[Stored data]
● ● ● ●
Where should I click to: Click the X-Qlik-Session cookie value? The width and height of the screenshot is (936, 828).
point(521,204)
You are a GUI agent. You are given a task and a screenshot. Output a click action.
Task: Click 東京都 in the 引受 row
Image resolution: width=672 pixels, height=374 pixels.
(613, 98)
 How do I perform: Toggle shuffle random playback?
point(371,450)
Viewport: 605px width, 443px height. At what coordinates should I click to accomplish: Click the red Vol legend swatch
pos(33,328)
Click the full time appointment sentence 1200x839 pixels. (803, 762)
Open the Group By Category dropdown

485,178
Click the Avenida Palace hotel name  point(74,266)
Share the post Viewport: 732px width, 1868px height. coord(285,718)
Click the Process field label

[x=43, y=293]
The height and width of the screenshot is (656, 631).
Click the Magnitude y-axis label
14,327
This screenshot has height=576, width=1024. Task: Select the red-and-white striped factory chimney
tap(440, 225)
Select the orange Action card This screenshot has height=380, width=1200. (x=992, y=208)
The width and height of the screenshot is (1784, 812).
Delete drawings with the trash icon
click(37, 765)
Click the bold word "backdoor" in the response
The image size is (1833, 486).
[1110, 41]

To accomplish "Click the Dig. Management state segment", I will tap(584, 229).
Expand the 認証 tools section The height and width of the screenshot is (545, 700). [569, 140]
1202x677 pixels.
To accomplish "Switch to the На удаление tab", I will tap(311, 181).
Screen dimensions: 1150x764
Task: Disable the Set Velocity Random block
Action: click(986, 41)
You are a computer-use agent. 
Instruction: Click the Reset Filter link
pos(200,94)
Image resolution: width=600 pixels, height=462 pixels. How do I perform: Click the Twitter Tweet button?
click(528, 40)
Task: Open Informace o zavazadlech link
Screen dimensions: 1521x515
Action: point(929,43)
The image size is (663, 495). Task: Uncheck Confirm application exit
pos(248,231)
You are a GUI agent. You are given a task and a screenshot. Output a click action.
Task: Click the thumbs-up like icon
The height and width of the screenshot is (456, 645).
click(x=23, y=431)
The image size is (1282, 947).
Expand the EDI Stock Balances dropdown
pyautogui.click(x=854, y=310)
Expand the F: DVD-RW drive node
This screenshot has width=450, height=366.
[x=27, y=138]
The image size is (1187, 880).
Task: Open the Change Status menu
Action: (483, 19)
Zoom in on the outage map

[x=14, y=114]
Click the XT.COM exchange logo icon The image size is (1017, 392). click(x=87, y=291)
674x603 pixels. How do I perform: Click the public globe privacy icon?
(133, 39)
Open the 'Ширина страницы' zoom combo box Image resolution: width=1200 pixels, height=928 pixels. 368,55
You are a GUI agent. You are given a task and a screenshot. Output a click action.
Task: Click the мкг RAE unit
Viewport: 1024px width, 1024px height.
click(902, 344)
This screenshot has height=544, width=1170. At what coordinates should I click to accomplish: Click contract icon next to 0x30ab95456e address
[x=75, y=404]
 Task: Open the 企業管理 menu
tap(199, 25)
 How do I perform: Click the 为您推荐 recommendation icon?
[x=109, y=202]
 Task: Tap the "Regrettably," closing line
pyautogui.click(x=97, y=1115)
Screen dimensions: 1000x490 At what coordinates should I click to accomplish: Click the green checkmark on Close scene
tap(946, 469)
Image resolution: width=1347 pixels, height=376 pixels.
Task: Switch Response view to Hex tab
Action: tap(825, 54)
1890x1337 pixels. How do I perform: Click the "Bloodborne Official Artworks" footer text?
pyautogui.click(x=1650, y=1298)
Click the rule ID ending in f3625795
● ● ● ●
## What you will do
From the line containing "674x603 pixels. How" down to the final line of the data, write out every line exactly; both the first and last of these belong in your answer, and nothing else does.

## Response to this exercise
674x603 pixels. How do I perform: Click the public globe privacy icon?
(133, 39)
Open the 'Ширина страницы' zoom combo box Image resolution: width=1200 pixels, height=928 pixels. 368,55
You are a GUI agent. You are given a task and a screenshot. Output a click action.
Task: Click the мкг RAE unit
Viewport: 1024px width, 1024px height.
click(902, 344)
This screenshot has height=544, width=1170. At what coordinates should I click to accomplish: Click contract icon next to 0x30ab95456e address
[x=75, y=404]
 Task: Open the 企業管理 menu
tap(199, 25)
 How do I perform: Click the 为您推荐 recommendation icon?
[x=109, y=202]
 Task: Tap the "Regrettably," closing line
pyautogui.click(x=97, y=1115)
Screen dimensions: 1000x490 At what coordinates should I click to accomplish: Click the green checkmark on Close scene
tap(946, 469)
Image resolution: width=1347 pixels, height=376 pixels.
Task: Switch Response view to Hex tab
Action: tap(825, 54)
1890x1337 pixels. How do I perform: Click the "Bloodborne Official Artworks" footer text?
pyautogui.click(x=1650, y=1298)
Click the rule ID ending in f3625795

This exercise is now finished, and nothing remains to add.